As a leading member of the community of scienticially-minded gardeners that was forming in London, he wrote The City Gardener (1722), contributed to A Catalogue of Trees and Shrubs both Exotic and Domestic which are propagated for Sale in the Gardens near London, and may have written the anonymous A Treatise on the Manner of Fallowing Ground, Raising of Grass Seeds, and Training Lint and Hemp. He also read a paper to the Royal Society. He was sufficiently well known that his portrait by an unknown artist has been owned by what is now the Department of Plant Sciences, University of Oxford since the 18th century.

==Life==
Fairchild established himself about 1690 as a nurseryman and florist at Hoxton, Shoreditch, London, where his nursery was only half an acre, but close to the City of London. Richard Bradley mentions the variety of his fruits; Richard Pulteney classed him with Thomas Knowlton, Gordon, and Miller, as one of the leading gardeners of his time.

Fairchild died on 10 October 1729. He had taken up the freedom of the Clothworkers' Company in 1704, and in his will he is described as citizen and clothworker. In accordance with his direction he was buried in a church yard belonging to the parish of St. Leonard, Shoreditch; on his monument he was said to have died in his sixty-third year.
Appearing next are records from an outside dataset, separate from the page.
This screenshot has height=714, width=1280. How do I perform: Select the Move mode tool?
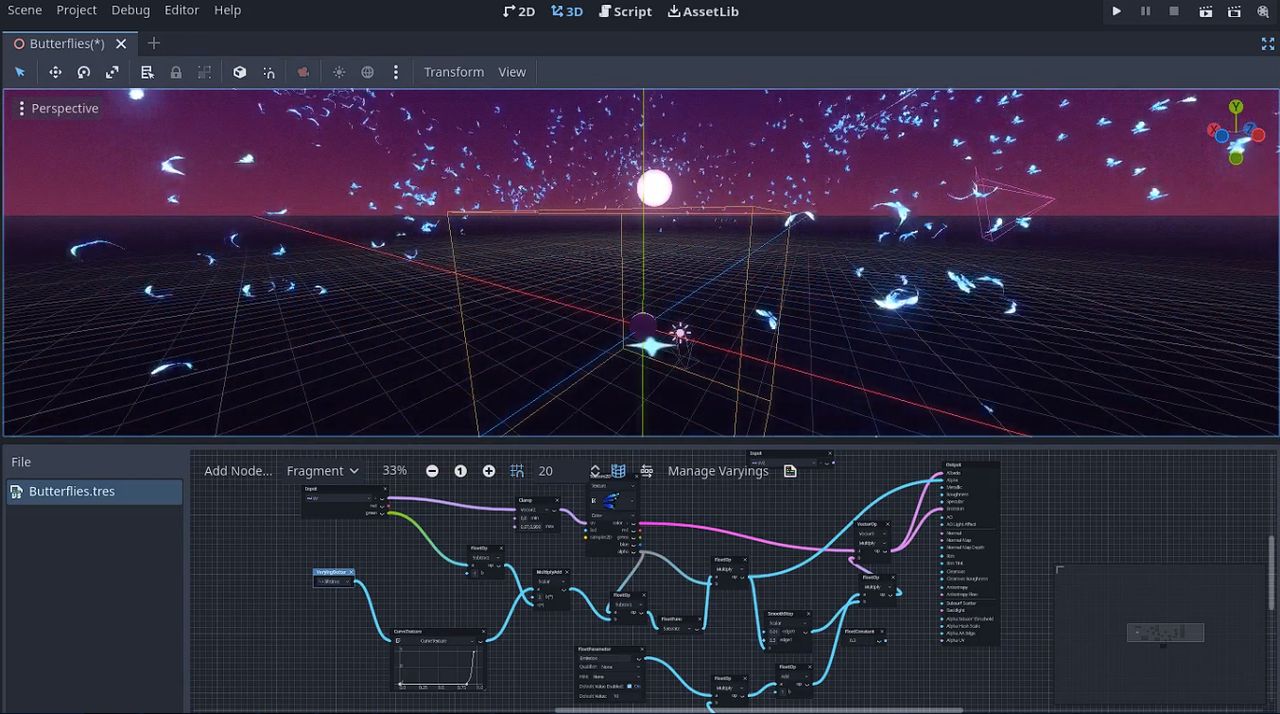click(x=55, y=72)
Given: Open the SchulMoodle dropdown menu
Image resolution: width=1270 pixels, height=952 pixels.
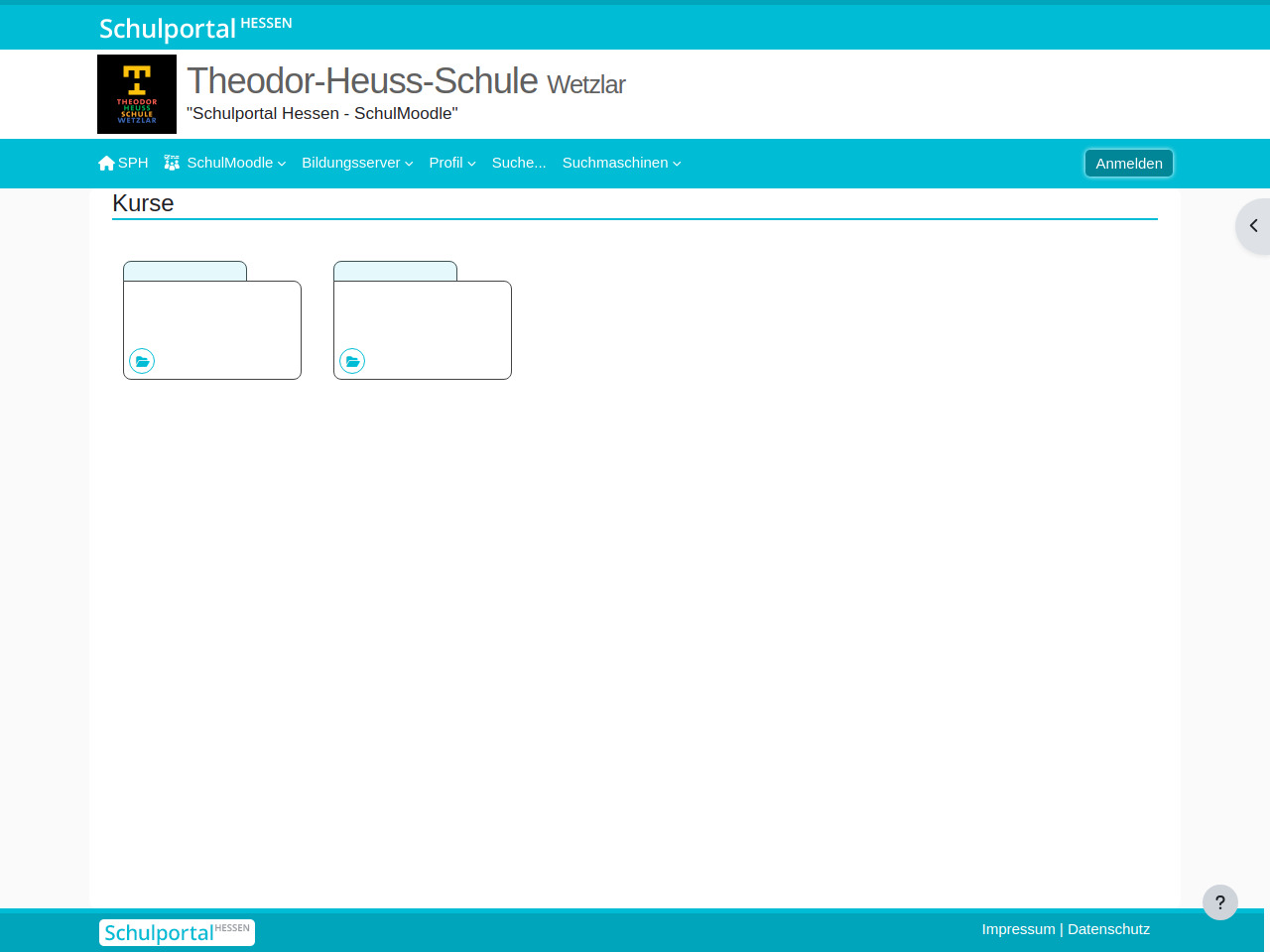Looking at the screenshot, I should click(235, 163).
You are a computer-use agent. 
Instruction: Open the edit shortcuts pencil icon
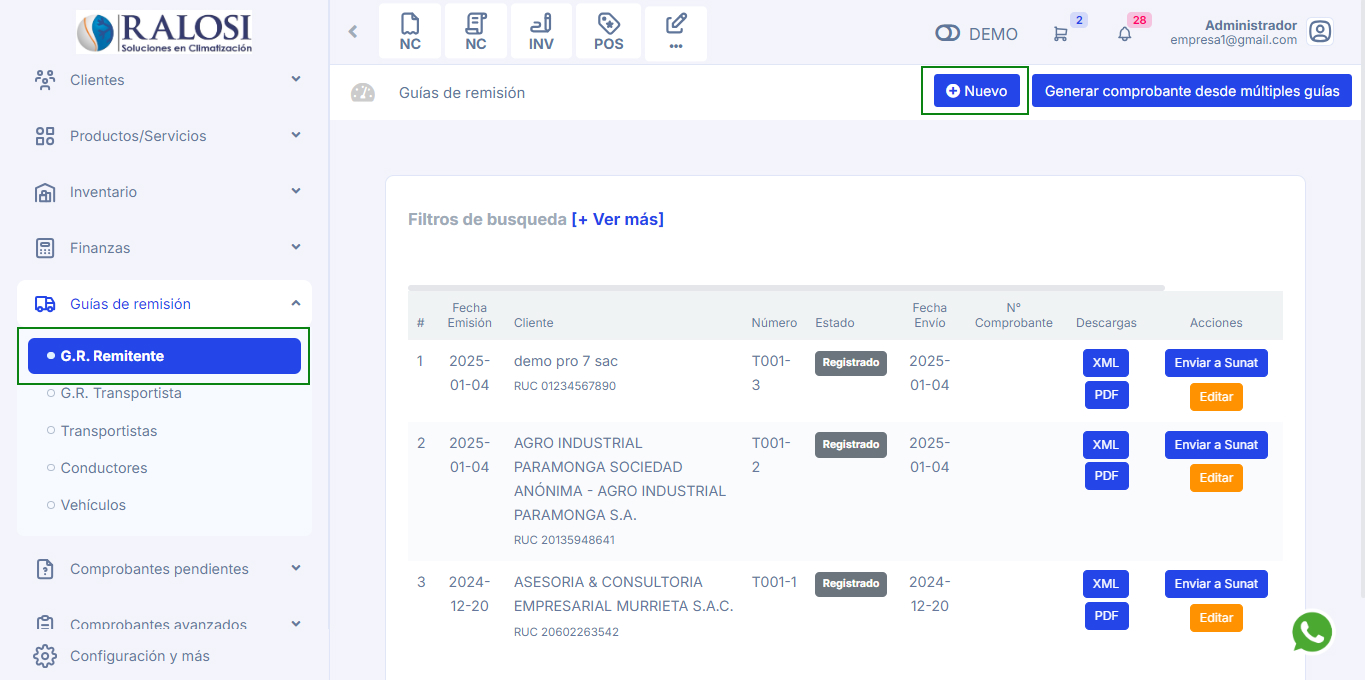pyautogui.click(x=676, y=32)
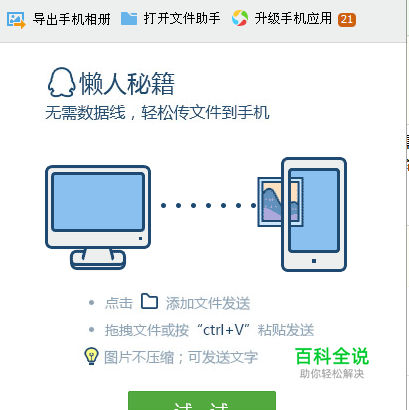Open 打开文件助手 toolbar label
Viewport: 409px width, 410px height.
tap(182, 18)
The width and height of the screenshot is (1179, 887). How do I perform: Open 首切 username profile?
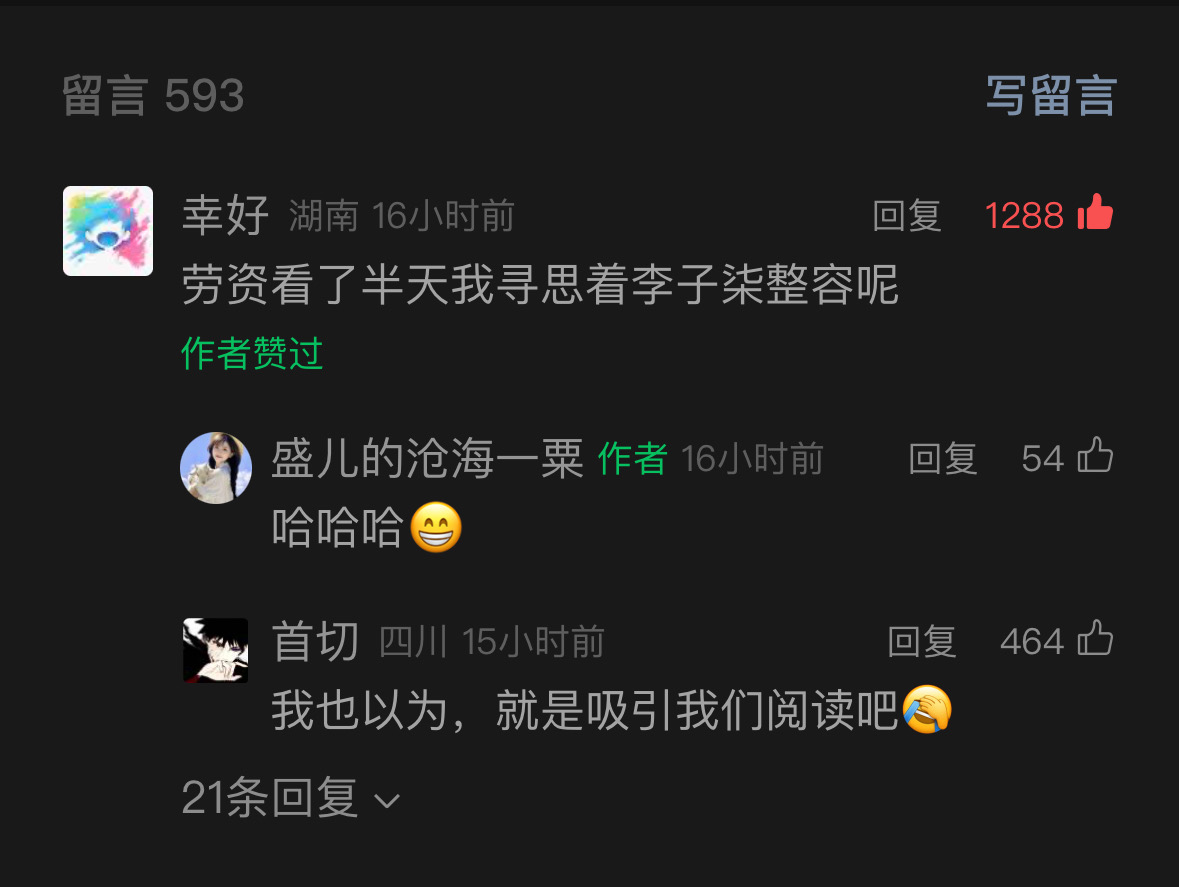point(315,641)
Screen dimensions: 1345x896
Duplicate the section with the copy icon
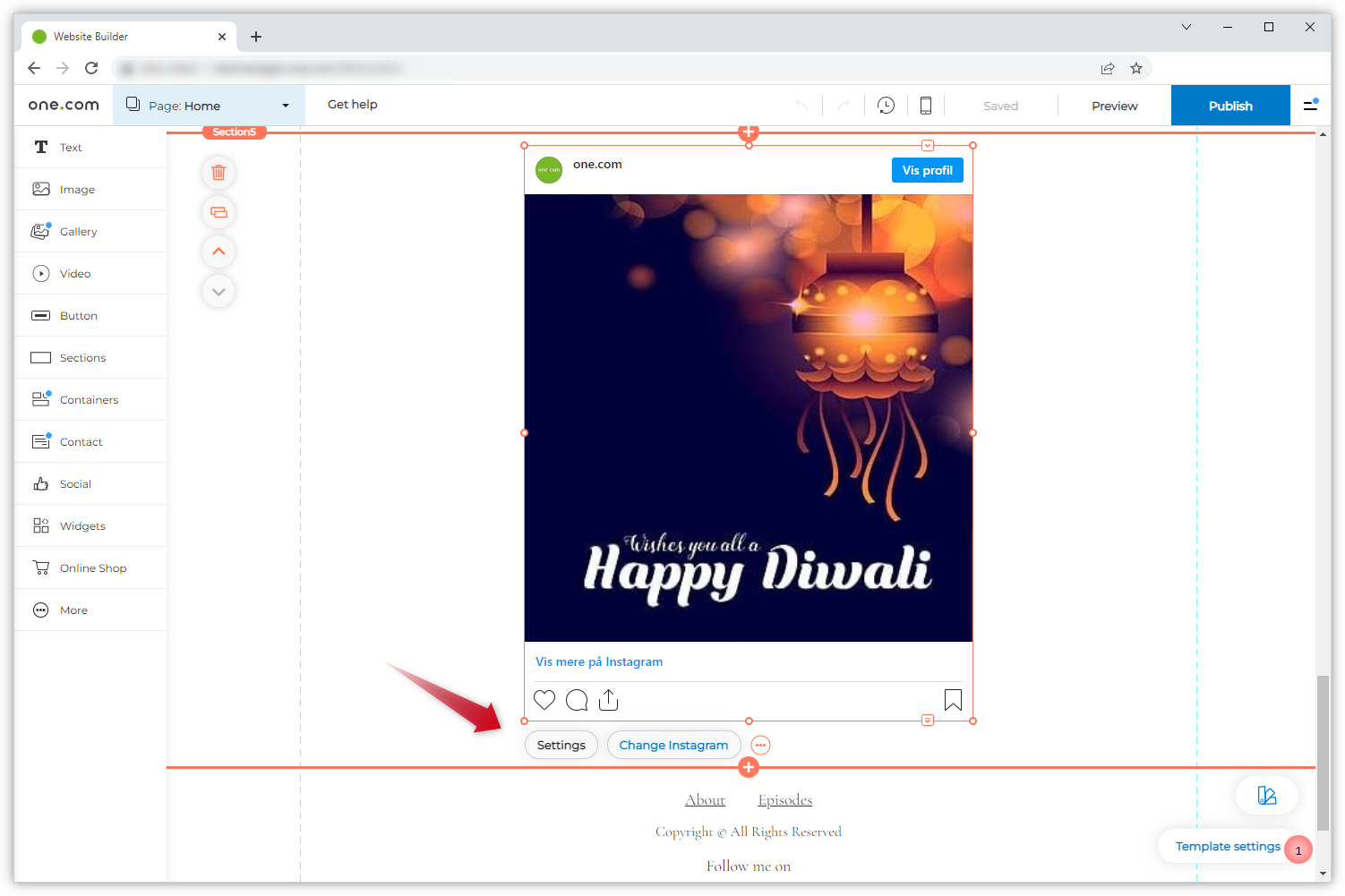(x=218, y=212)
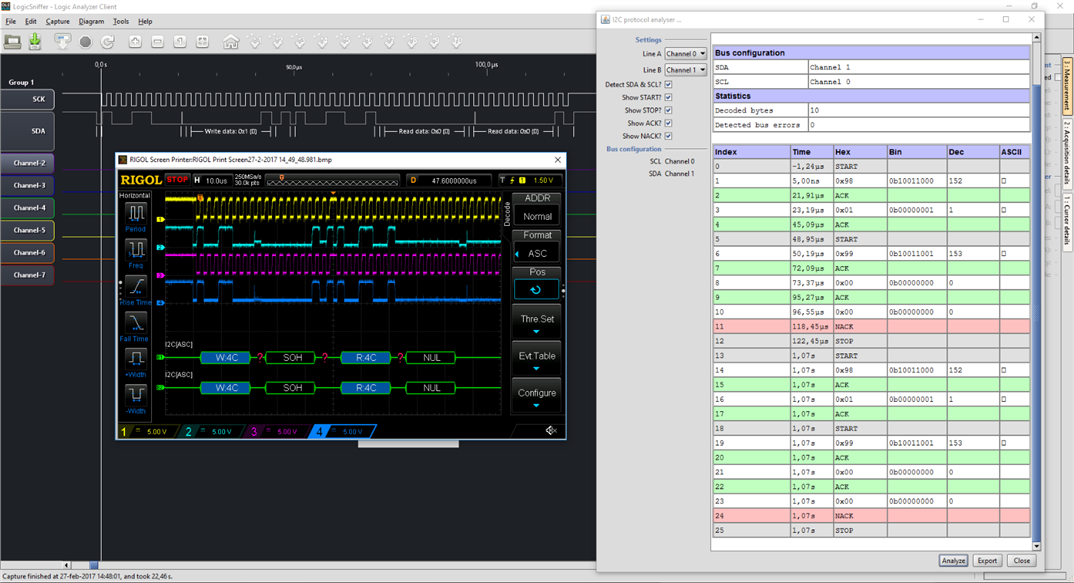
Task: Click the save project icon with green arrow
Action: 35,41
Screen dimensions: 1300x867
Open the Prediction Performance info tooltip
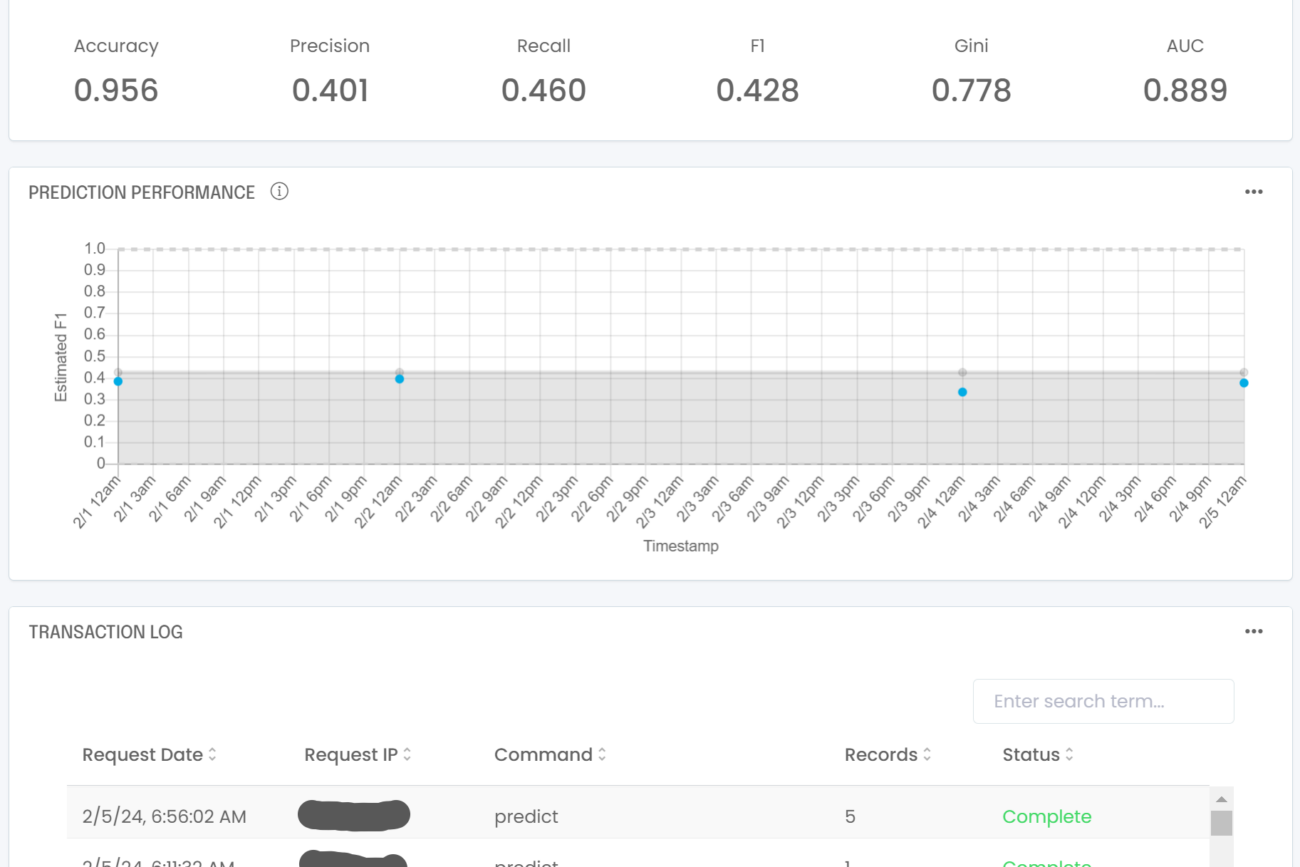[279, 191]
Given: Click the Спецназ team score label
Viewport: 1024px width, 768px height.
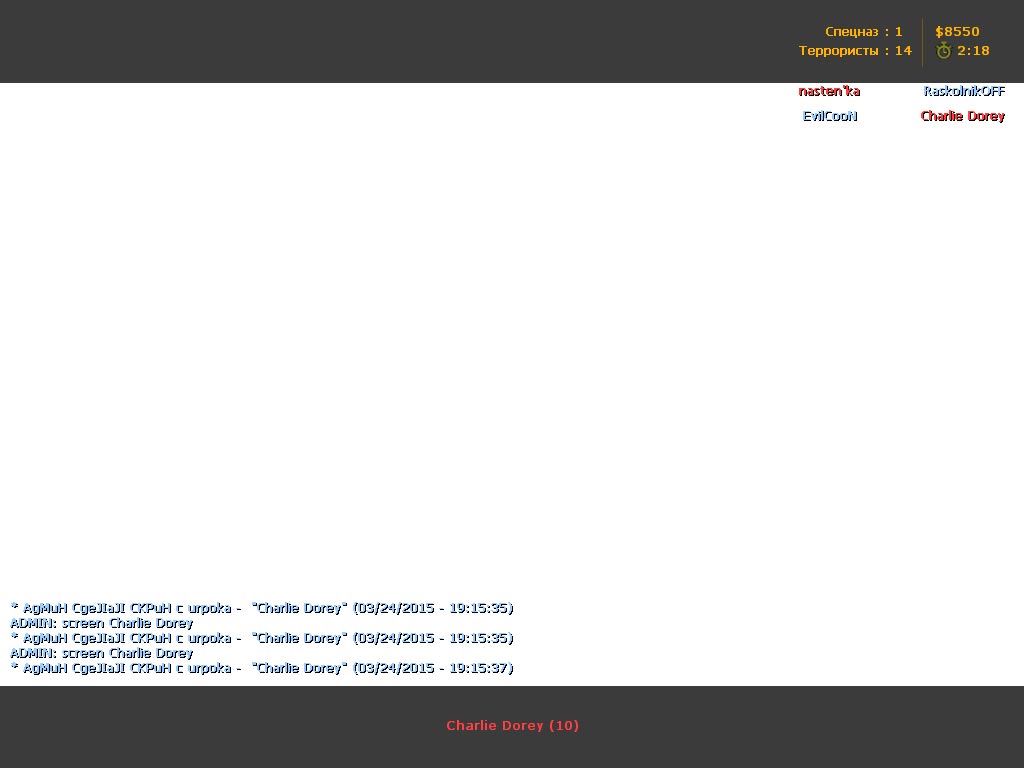Looking at the screenshot, I should 863,32.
He left the bulk of his property to his nephew, John Bacon of Hoxton, who was a member of the Society of Gardeners, and died on 20 February 1737, aged 25. He also bequeathed £25 for an annual sermon on "the wonderfull works of God in the Creation", which is still delivered, now at St Giles, Cripplegate, attended by the Worshipful Company of Gardeners.

==Works==
In 1722 he published the small book The City Gardener, devoted to a description of the trees, plants, shrubs, and flowers which would thrive best in London. Pear trees still bore excellent fruit about Barbican, Aldersgate, and Bishopsgate, that in 'Leicester Fields' there was a vine producing good grapes every year, and that figs and mulberries throve very well in the city. The highest whitethorn in England, Fairchild wrote, was growing in an alley leading from Whitecross Street towards Bunhill Fields.

In 1724 Fairchild added to his reputation by a paper read before the Royal Society and afterwards printed in Philosophical Transactions (xxxiii. 127) on 'Some new Experiments relating to the different and sometimes contrary Motion of the Sap in Plants and Trees.' Besides these publications and letters which appeared in Bradley's works, George William Johnson, in his History of English Gardening (1829), ascribed to him A Treatise on the Manner of Fallowing Ground, Raising of Grass Seeds, and Training Lint and Hemp, which was printed anonymously.

About 1725, a society of gardeners residing in London was established, and Fairchild joined it. Meeting every month at Newhall's coffee-house in Chelsea or some similar place, they showed to each other plants of their own growing, which were examined and compared, the names and descriptions being afterwards entered in a register. After a time they decided to make known the results of their labours, and a volume was produced called A Catalogue of Trees and Shrubs both Exotic and Domestic which are propagated for Sale in the Gardens near London. It was illustrated by Jacob Van Huysum. The 'Catalogue' has been attributed to Philip Miller, who was at one time secretary of the society; but was indexed under Fairchild's name at the British Museum.

==Legacy==
Apart from the annual "Fairchild Sermon" (see above), Fairchild's Garden remains as a public park near Columbia Road Market in Hoxton. Fairchild is honoured in the name of the Thomas Fairchild Community School, Shoreditch.

A David Austin rose, The Ingenious Mr. Fairchild, named after Thomas Fairchild, was released in 2003.